Published 26/10/2015

Fabricio Coloccini remonstrates with the fourth official following his red card against Sunderland
Fabricio Coloccini remonstrates with the fourth official following his red card against Sunderland

Newcastle have appealed against Fabricio Coloccini's red card in Sunday's derby defeat at Sunderland.

The Magpies captain was dismissed just before half-time after fouling Steven Fletcher, an incident which led to Adam Johnson opening the scoring from the penalty spot in the Wearsiders' 3-0 win.

A statement from the Magpies on Monday morning read: ''Newcastle United have lodged an appeal with the Football Association for the wrongful dismissal of Fabricio Coloccini during Sunday's Tyne-Wear derby match against Sunderland at the Stadium of Light.

''Coloccini was given a straight red card by referee Robert Madley in first half injury time following an incident involving Steven Fletcher, which resulted in the awarding of a penalty kick.

''The appeal will be heard by a Regulatory Commission tomorrow afternoon and the club will be notified of the result shortly afterwards.

''Should the dismissal stand, United's captain will miss Saturday's Barclays Premier League fixture with Stoke City at St James' Park.''

Argentinian defender Coloccini leaned heavily on Fletcher as the Sunderland striker sought to get on the end of a Jermain Defoe through-ball just before half-time.

Steve McClaren criticised Madley after the incident, which did his team few favours in their unsuccessful attempt to avoid a sixth successive derby defeat to their fierce rivals.

The Newcastle boss said: ''It's simple: he is wrong in my opinion.

''Referees are part and parcel of the game and you control your performance - you can't control the opponent or the referee and they can affect the result.

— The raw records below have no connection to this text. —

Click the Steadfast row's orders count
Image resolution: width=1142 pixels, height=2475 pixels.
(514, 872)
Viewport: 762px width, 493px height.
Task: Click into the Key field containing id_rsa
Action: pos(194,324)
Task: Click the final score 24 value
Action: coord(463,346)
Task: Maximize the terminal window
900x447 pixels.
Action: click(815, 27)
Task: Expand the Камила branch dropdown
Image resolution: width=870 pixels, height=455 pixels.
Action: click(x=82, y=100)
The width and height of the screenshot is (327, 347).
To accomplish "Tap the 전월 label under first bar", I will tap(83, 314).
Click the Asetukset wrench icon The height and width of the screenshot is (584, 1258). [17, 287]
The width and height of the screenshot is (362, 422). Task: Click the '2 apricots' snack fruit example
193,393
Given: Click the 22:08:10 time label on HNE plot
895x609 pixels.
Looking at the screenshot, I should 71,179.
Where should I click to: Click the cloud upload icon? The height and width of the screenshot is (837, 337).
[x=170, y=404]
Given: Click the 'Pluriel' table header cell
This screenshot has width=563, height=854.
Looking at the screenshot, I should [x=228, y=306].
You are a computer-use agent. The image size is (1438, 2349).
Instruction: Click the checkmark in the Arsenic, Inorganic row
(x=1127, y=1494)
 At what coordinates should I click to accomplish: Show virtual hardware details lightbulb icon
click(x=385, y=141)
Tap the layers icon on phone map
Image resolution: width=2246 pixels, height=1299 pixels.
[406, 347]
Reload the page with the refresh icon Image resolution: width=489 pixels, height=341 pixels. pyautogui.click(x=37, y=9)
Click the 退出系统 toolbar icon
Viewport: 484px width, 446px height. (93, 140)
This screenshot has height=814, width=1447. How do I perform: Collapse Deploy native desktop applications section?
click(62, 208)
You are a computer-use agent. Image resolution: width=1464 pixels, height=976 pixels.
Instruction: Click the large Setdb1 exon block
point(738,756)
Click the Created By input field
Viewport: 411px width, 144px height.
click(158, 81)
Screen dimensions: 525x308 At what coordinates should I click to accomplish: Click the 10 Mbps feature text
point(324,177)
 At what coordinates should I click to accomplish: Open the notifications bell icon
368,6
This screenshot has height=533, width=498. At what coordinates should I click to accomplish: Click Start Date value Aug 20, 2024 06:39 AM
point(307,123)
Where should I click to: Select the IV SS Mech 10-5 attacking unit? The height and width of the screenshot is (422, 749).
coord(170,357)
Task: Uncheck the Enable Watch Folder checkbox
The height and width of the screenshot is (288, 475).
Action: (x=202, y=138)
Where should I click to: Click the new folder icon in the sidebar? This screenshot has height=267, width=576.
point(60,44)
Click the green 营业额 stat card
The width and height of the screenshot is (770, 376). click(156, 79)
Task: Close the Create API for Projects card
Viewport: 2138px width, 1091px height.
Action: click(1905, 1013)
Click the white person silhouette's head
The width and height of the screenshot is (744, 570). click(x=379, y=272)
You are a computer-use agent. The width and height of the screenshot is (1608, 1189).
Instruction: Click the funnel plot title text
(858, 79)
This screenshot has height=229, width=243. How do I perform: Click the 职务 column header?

And they have done today - not so much the opponent, but definitely the referee.

''I have seen lots of challenges like that in the game, in every game and, outside the box, they are never given. It's a double whammy - a penalty and 10 men. It made it very difficult.

''We need an experienced referee for this and I think he was a little too quick to make a decision.''

Another d efender, Daryl Janmaat, called the decision "crazy".

He said: "I think we were by far the better team in the first half, and then we get a red card like this - it was unbelievable.

"I don't like to blame referees, but that was not a penalty. I think everybody saw it and a red card is crazy, in my opinion.

"It kills the game. I don't like excuses, but I think we had 70 per cent possession in the first half and were far better than them. In the second half, we lost the game with 10 men.

"It's disappointing because in the first half, we played well."

Asked if the incident should have resulted in either a penalty or a red card, Janmaat said: "I don't think so. I think it was nothing. It's a contact sport."

If Newcastle felt hard done by, there was an acknowledgement too that they had failed to make the most of the early pressure they exerted with Sunderland never really in it until the penalty incident.

Coloccini, Jack Colback and Georginio Wijnaldum had all forced saves from Costel Pantilimon, who later kept them in front with a vital stop from Aleksandar Mitrovic, before Billy Jones and Fletcher got the goals which put the game beyond the Magpies.

Janmaat added: "We had some good chances and we needed to score. We were far better. That's what's so disappointing. We didn't deserve it."

The Magpies slipped back to 19th place in the table on goal difference as Sunderland leapfrogged them - with both clubs having collected just six points from their opening 10 games.